Sadly, this closest resembles my "would you please shut up?" glare.

Sadly, this closest resembles my "would you please shut up?" glare.

Then there was the loud, obnoxious, foreign fans.

Why is it that oftentimes, a performer’s biggest fans are the most obnoxious?

In this case, there were two sects. First, there were the photographers, including two young men who spent the entire show taking pictures and then showing them to one another and laughing, giggling, comparing notes loudly. Then there was the group of women who kept screaming out song unwanted song requests and phrases in Russian (which the singer speaks)… and then talking through each number she performed. Two of the women at several points got onto their cell phones to have loud conversations and, when asked if they might take the conversation outside the venue, glared as if they’d been asked to put the phones into their va jay-jay’s.

Topping my "recommended reading list" for all folks attending concerts, movies, etc.

Topping my "recommended reading list" for all folks attending concerts, movies, etc.

To all of these people I’d like to ask, again: What the hell were you doing there? Why did you feel the need to ruin the evening for people who’d not only bought tickets but then, in many cases — including that of my group — spent several hundred dollars on food and drink – in an attempt to have a pleasant, civilized evening on the town?

What gave YOU the right to ruin OUR evening?

And why, if you intended to spend the night talking or being rowdy, did you not go to a bar as opposed to a showroom where people had obviously and specifically gone to see the performer in question? This was not a rock concert or a piano bar, this was a quiet, simple performance… a woman, her guitar and her piano.

By the end of the evening, one of my companions was mad at me for making a big deal of the situation (although, in my defense, by the time I had the most offensive party removed from the venue, he’d begun flicking water at my head and calling me some rather nasty names) and it’s safe to say that the entire evening was ruined for my entire party.

And that leads me to these quetions:

Have we gotten to the point where one can no longer venture out into society without expecting to have to deal with rude people who don’t give a rat’s ass if they ruin the evening of those around them?

Are the 95 percent of us who want to sit through a movie without someone behind us taking a cell phone call or talking loudly simply expected to sit in (the shattered) silence rather than complain, if only for fear of being physically attacked?

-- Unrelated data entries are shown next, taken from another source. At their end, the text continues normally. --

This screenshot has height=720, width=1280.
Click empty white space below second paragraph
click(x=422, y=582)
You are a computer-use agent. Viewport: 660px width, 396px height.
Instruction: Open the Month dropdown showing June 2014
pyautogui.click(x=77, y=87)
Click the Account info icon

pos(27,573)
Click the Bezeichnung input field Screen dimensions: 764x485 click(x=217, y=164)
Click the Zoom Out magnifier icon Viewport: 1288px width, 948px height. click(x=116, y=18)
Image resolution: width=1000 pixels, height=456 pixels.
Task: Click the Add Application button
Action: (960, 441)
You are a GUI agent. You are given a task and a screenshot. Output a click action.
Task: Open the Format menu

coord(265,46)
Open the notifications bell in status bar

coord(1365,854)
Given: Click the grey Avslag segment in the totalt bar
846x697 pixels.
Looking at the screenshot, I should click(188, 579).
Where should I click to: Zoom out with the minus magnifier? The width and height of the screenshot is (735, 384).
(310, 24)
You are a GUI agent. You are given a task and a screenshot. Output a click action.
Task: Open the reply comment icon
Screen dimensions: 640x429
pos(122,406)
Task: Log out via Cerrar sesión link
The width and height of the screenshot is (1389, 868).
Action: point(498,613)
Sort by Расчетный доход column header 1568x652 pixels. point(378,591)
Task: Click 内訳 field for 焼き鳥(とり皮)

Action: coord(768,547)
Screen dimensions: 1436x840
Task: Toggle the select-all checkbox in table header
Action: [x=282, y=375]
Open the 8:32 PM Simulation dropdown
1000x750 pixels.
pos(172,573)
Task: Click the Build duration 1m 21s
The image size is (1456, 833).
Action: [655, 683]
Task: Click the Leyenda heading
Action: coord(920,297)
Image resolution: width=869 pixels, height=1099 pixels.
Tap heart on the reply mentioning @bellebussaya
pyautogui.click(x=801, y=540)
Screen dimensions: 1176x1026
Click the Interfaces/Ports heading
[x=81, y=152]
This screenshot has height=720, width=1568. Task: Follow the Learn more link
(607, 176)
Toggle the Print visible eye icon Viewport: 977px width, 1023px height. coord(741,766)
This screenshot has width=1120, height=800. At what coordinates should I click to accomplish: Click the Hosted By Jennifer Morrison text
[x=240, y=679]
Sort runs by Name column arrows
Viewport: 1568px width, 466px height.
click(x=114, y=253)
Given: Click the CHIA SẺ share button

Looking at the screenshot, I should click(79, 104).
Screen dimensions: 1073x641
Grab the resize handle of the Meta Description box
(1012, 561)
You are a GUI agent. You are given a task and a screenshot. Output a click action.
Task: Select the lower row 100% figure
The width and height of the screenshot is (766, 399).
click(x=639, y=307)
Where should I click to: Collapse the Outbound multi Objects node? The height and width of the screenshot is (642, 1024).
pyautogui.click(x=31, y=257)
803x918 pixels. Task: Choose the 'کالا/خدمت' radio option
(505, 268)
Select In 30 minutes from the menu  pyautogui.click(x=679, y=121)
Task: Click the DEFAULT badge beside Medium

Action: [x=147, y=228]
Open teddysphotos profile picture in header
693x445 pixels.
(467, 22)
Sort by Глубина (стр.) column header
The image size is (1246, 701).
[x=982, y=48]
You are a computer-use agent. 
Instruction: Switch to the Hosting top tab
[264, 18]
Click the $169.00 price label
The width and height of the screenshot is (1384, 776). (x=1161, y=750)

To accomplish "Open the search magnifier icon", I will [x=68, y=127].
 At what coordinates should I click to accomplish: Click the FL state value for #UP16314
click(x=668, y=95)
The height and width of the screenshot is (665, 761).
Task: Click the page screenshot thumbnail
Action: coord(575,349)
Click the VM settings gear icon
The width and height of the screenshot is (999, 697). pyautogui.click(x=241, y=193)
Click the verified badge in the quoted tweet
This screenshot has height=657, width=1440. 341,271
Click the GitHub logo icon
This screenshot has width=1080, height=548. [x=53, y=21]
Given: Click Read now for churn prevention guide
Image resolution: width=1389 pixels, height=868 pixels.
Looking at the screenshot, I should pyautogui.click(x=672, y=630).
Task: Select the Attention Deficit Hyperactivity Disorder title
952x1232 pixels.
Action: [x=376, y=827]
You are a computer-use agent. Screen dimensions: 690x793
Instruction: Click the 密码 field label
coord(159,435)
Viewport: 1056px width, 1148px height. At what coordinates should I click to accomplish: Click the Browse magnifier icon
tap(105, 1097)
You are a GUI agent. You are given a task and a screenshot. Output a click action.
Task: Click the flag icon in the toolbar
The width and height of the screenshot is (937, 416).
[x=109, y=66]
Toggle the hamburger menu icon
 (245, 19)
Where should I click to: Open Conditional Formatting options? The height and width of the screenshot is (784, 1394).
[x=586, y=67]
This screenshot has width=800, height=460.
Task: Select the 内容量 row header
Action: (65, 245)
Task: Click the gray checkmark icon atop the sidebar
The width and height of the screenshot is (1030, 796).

In any case, next time a performer I want to see comes to town, rather than risk spending a small fortune only to have my evening ruined by the rude, crude and socially unacceptable folks of the world, I’ll stay home and listen to the performer’s CD’s.

I serve better drinks at my place anyway.

I went to see a play last night and the woman behind me kept texting. The sound of her fingernails clicking on the keys was really annoying. It really upset me when I realized the person she was texting was sitting two seats away from her! What is wrong with people?

To the incredibly loud guy sitting in starbucks right now who is laughing like a hyenna, burping, having a wildly loud phone conversation and just generally disturbing everyone around him: Thanks for that. Guess given the price of coffee here, we should be grateful for the show!

You’re not fooling anyone when walking down the street shouting into your phone about the big deal you’re working on. There’s nobody on the other end of the line and everybody knows it. You’re not impressing the hot girl walking in front of you.